Der dänische Maler Asger Jorn gehörte, zusammen mit den Niederländern Karel Appel, Corneille und Constant, zu den Gründungsmitgliedern der Gruppe CoBrA. Neben seiner künstlerischen Tätigkeit war er auch als Kunsttheoretiker aktiv und verfasste Beiträge für die Zeitschrift „Helhesten“ sowie für zahlreiche Ausgaben der CoBrA-Zeitschrift.
Jorns Malerei ist geprägt von einem expressiven, dynamischen Pinselduktus. Wie bei vielen CoBrA-Künstlern bewegt sich sein Werk im Spannungsfeld zwischen Abstraktion und Figuration.
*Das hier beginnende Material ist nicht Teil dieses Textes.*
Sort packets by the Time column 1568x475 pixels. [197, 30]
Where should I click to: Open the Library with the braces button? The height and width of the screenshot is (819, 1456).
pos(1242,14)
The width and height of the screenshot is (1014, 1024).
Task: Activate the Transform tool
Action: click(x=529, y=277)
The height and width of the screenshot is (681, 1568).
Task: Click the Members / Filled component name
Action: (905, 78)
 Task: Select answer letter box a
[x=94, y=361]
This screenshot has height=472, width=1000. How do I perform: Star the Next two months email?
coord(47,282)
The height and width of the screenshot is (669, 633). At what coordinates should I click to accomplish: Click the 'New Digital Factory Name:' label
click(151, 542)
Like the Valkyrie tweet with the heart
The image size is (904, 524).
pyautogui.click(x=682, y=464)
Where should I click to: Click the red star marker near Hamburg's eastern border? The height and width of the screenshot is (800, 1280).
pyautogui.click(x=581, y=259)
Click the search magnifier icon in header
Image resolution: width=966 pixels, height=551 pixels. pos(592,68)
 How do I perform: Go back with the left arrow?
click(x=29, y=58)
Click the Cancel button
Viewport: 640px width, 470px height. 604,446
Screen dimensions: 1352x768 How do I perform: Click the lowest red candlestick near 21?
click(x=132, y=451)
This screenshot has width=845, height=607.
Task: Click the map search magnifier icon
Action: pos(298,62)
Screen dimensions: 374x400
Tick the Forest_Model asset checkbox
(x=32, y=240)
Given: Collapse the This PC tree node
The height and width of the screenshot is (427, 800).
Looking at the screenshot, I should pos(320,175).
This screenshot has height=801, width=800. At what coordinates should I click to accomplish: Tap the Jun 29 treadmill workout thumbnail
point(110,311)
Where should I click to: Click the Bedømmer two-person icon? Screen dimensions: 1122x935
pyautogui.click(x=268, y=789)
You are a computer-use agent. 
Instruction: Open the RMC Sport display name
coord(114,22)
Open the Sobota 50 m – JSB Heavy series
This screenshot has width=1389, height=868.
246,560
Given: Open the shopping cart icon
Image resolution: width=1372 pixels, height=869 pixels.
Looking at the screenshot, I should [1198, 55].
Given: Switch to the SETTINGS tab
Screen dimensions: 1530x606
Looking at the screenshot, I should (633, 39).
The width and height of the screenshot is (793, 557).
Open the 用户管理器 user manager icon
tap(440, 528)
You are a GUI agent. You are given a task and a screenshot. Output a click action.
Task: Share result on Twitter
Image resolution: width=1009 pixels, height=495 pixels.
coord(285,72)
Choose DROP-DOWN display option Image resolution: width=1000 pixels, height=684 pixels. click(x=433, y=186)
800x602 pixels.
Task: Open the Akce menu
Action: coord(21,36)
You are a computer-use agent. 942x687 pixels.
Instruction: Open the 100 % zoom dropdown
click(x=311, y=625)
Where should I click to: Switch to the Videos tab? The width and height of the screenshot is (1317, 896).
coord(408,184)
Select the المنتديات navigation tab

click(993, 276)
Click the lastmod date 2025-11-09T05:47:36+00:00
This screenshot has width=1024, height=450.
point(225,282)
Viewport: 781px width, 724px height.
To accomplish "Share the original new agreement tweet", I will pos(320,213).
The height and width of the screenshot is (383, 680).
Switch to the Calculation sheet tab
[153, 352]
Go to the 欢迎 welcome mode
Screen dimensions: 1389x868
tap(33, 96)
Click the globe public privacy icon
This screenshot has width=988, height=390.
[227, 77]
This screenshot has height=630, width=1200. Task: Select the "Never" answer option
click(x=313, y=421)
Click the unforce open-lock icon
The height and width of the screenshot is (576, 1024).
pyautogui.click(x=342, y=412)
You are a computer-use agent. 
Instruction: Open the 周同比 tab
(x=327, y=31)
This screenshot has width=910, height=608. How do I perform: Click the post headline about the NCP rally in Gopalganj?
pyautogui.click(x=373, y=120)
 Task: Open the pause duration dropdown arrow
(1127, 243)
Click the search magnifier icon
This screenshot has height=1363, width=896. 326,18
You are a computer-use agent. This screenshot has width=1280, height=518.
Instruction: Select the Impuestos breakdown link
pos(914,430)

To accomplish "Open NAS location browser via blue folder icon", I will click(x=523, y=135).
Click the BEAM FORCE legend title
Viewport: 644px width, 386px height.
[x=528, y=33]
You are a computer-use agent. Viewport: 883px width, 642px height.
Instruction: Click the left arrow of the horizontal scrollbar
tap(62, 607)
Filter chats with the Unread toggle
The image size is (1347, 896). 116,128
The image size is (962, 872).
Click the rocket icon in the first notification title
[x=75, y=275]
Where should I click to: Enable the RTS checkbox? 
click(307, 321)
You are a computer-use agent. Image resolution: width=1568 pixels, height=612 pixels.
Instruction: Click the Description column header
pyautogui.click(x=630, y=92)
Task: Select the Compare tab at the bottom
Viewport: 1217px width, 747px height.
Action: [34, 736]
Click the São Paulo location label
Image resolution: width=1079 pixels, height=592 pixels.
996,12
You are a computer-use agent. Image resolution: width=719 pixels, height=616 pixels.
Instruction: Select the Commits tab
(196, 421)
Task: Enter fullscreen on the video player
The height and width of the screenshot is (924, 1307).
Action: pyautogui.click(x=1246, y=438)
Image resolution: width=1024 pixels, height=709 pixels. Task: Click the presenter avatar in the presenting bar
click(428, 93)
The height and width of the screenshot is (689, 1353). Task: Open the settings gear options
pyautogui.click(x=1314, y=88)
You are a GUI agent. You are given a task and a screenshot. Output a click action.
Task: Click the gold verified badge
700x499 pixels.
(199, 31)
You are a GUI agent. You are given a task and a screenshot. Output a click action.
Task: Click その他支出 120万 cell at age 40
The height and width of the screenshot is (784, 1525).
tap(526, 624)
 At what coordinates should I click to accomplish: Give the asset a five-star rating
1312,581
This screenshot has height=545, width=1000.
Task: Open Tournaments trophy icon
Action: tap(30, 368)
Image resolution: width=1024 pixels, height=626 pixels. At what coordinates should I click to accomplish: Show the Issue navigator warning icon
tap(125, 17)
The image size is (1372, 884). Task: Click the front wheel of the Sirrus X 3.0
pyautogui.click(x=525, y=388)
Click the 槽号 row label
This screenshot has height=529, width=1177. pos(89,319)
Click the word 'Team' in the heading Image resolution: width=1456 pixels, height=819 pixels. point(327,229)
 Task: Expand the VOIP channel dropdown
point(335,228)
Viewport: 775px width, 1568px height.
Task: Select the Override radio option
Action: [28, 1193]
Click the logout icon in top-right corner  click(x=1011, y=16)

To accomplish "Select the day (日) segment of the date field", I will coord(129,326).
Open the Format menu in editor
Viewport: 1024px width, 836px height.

Während in den 1940er-Jahren noch einzelne Formelemente erkennbar sind, wird seine Malweise ab den frühen 1950er-Jahren zunehmend gestischer und fließender.
1914: Geboren als Asger Oluf Jørgensen am 3. März 1914 in Vejrum, Jütland (Dänemark).
1936: Zieht nach Paris und besucht die Académie Contemporaine von Fernand Léger.
1937: Im Auftrag von Le Corbusier entwirft er großformatige Dekorationen für den Pavillon des Temps Nouveaux auf der Weltausstellung in Paris.
1948: Gründet zusammen mit Karel Appel, Corneille, Christian Dotremont und Joseph Noiret die Künstlergruppe CoBrA.
1949: Nimmt an der ersten CoBrA-Ausstellung im Stedelijk Museum in Amsterdam teil. Lebt in der Schweiz.
Ab 1954: Asger Jorn gelingt der internationale Durchbruch als Künstler.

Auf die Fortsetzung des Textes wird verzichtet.